Author: veronica.bergonzoni

Introduction

Can technology be limited to only reproducing or simulating nature? In many fields, it has been shown that technology can interact directly with real living organisms, influencing their care, growth, and management. For the purpose of this research, we explore some of these interactions, focusing in particular on those that take place within the domestic environment.

Today, technology no longer mediates only our relationship with nature, but also shapes the way we live in, organize, and care for our homes.

Types of Home Automation

Domotics

The term domotics, or home automation, refers to a set of technologies designed to automate private homes and provide services that improve comfort, safety, energy efficiency, and system management.
In addition to common functions such as lighting and climate control, domotics also includes applications like multimedia entertainment systems, automatic plant irrigation, and systems for feeding pets.

From a structural point of view, domotic systems can be organized according to different architectures: v

• Centralized – a single central device collects data from sensors and decides which actions to activate.
• Distributed – each device has its own “intelligence”: sensors and actuators make local decisions and communicate with each other without a single central controller.
• Mixed – a combination of both systems, where some devices process data locally while being coordinated by central units.

Smart Home

A more advanced definition is that of the smart home, as described by the European Commission. A smart home is a dwelling where an organized home automation system connects electrical devices to manage lighting, heating, cooling, ventilation, security, audio-video systems, energy control, door and window automation, presence sensors, and technical alarms. [2]

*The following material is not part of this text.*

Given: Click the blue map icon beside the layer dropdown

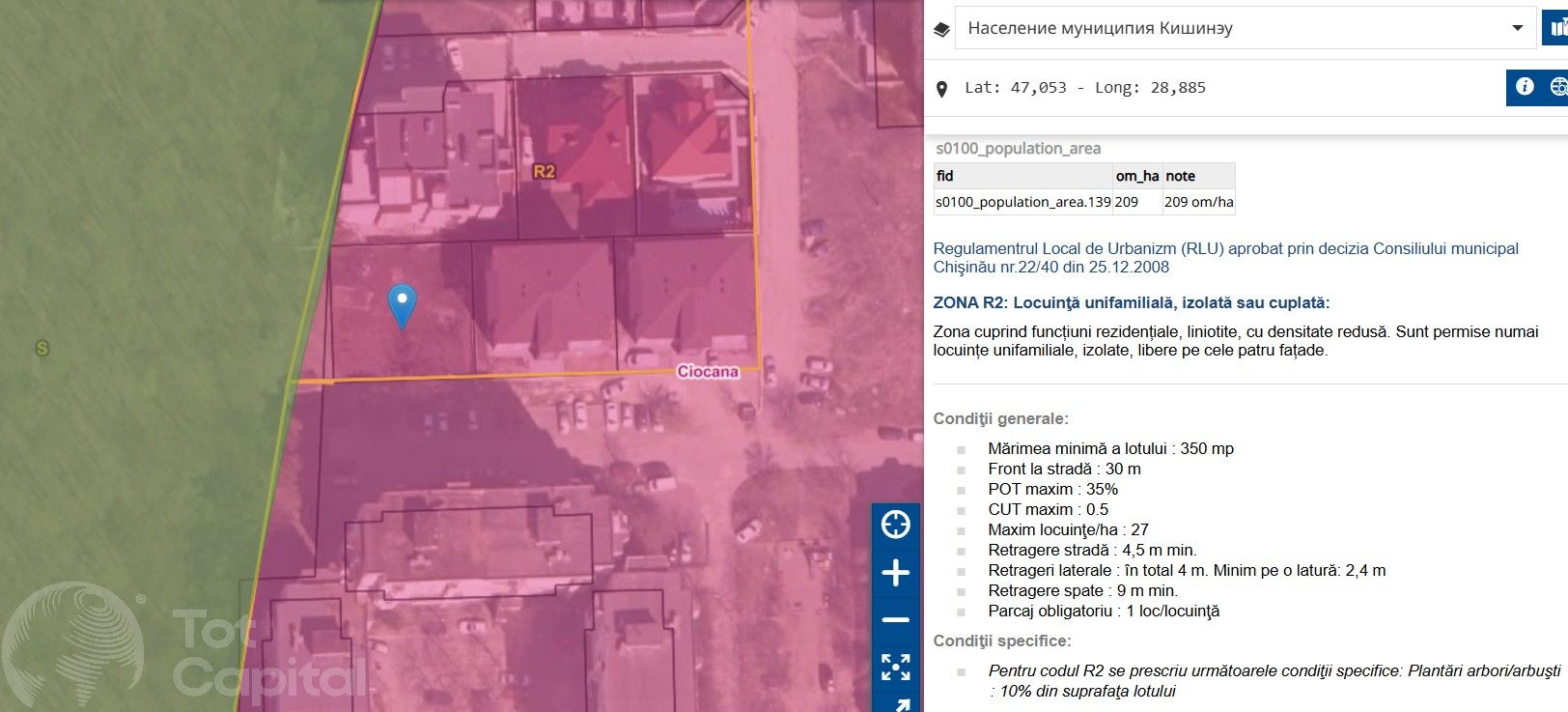Looking at the screenshot, I should pos(1557,28).
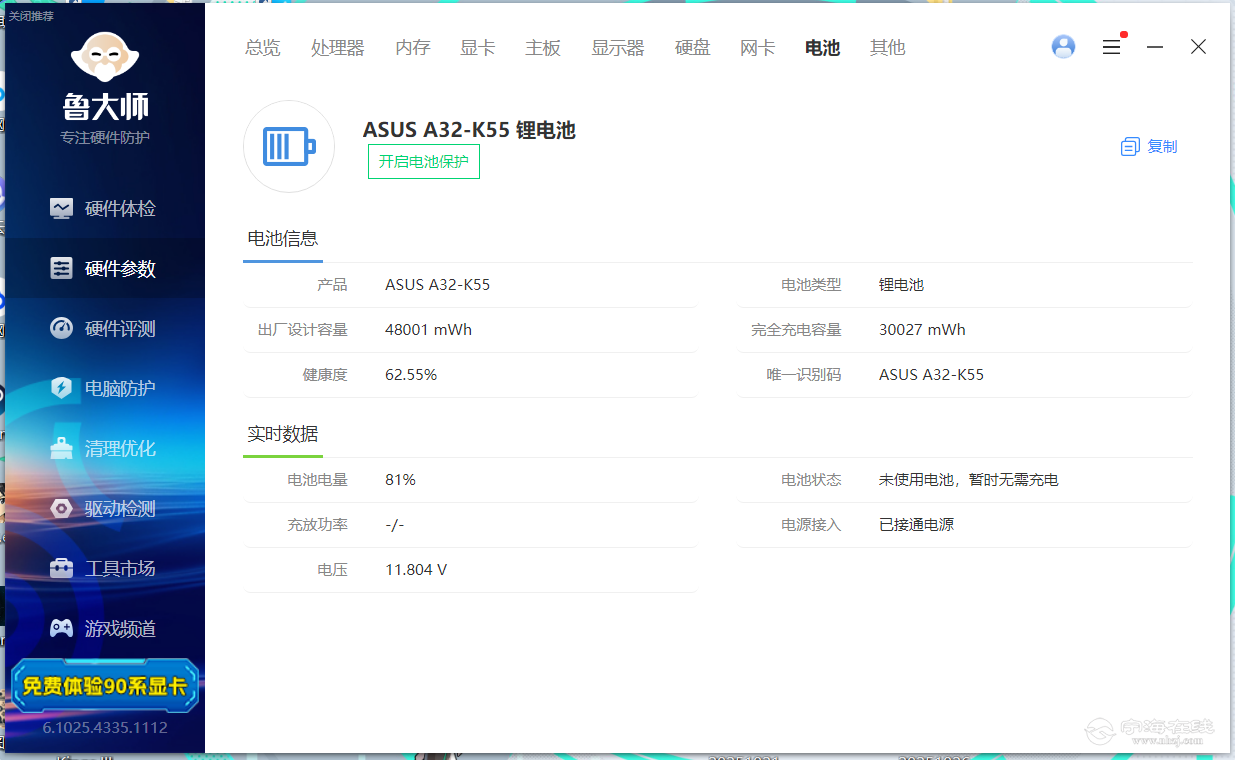
Task: Switch to the 总览 overview tab
Action: click(x=262, y=48)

By connecting previously separate systems into a single network, the smart home reduces the need for human intervention and increases comfort and safety. A smart home therefore represents a more advanced stage of domotics

Examples of Real Applications

We can distinguish five levels of home automation, [1] but the term smart home applies only from the third level onward. This evolution from domotics to smart homes can be clearly understood by observing how plant care changes within the domestic environment.

Level 1 – Homes with intelligent objects

At the simplest level, an automatic irrigation system performs a repetitive task by watering plants at fixed times, without sensors or environmental feedback.

Level 2 – Homes with communicating intelligent objects

At this level, soil moisture sensors can indicate when a plant needs water, but irrigation still happens in a mostly autonomous and isolated way.

Level 3 – Connected homes

Sensors and irrigation actuators coordinate with each other, and users can control plant watering remotely, for example through a mobile application.

Level 4 – Learning homes

At this stage, irrigation systems can self-regulate by analyzing data over time, adapting watering patterns based on user behavior, climate conditions, and seasonal changes.

Level 5 – Attentive homes

In the most advanced systems, the activity and location of people and objects are constantly monitored. This information is used to anticipate needs, such as advanced sensors that monitor plant conditions and provide real-time feedback, automatically adjusting irrigation, light, and environmental conditions.

References

[1] D. Ardu, M. G. Bellino, and G. Di Giorgio, Domotics and Smart Homes. Italy: EDISCO Editrice, n.d. Domotics_and_smart_homes_

[2] B. Dvoršak, J. Havelka, E. Mainardi, H. Pandžić, T. Selič, and M. Tretinjak, Smart Home Systems. SHVET Project, co-funded by the Erasmus+ Programme of the European Commission, n.d. Smart_Home_systems_FINAL

[3] Elecrow, “Arduino Automatic Smart Plant Watering Kit,” Elecrow Electronics, n.d. [Online]. Available: https://www.elecrow.com/arduino-automatic-smart-plant-watering-kit.html. [Accessed: n.d.].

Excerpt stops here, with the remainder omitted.